How does it make you feel?

Third and fourth grade meets author Traci Sorell

 

Where do you get your ideas?
How long does it take you to write a book?
When did you decide to become an author?

 

These are all classic questions authors get when they visit elementary schools, and Traci Sorell tackled them head on in her presentation to third and fourth grade this morning.
 

With those basic questions answered, students leaned into emotions during their Q&A:
 

How do you feel when you write? (like a puzzle is coming together)

 

What book do you feel most connected with? (Being Home)
 

What is your favorite part of writing a book? (when it goes into the world)
 

Does someone inspire you? (her son Carlos)
 

Do you like the She Persisted series? (yes!)
 

Third and fourth grades were the perfect group to welcome Sorell to Gordon’s campus. Sorell’s work includes many picture book biographies, which are a cornerstone of Gordon’s second grade curriculum, and they are set in North American Indigenous communities, which figure into the third grade’s yearlong study of Southeast New England’s Indigenous cultures.
 

Sorrel’s next workshop was a close study of the research and planning that went into Mascot, a novel-in-verse she wrote with Charles Waters. The seventh graders in the room had read and discussed the book, which tells the story of a community’s debate over a high school mascot. While it is fiction, the book drew on deep research ranging from the history of Indigenous people as mascots, the tactics of community activism and the subtleties of El Salvadorean slang to the demographics of public high schools in Maryland and the rhythms of contemporary school calendars.

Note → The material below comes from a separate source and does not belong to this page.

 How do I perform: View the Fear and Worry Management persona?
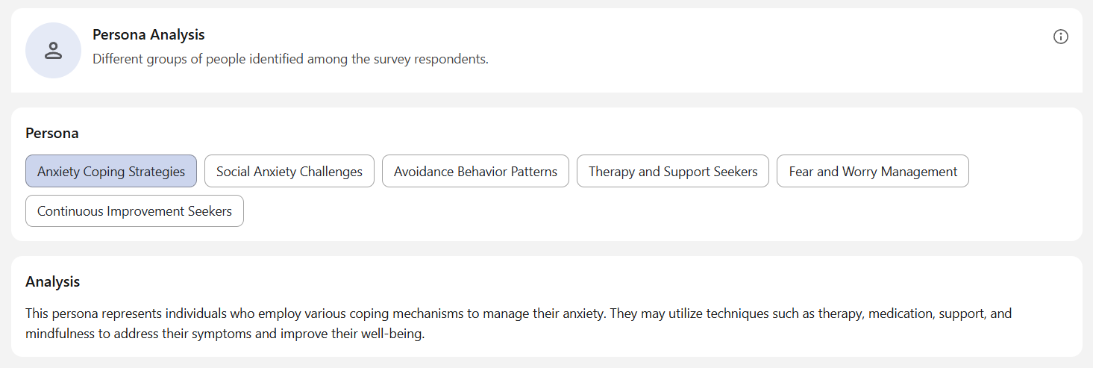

For these seventh graders, who are currently in the middle of writing their first novels, it was a valuable lesson in how the little details are necessary to make a story come alive.

 

Sorell is here as the eighteenth annual Karla Harry Visiting Author, working with all three divisions in a visit that coincides with Gordon’s annual Book Fair. While she is here, Sorrell is also hosting a workshop for creators in the local Indigenous community. Hosted in collaboration with the Tomaquag Museum, the workshop will explore voice and visibility and the path to creating published works by Indigenous authors. 

 

Traci Sorell was one of several visiting authors who were part of this year's Book Fair.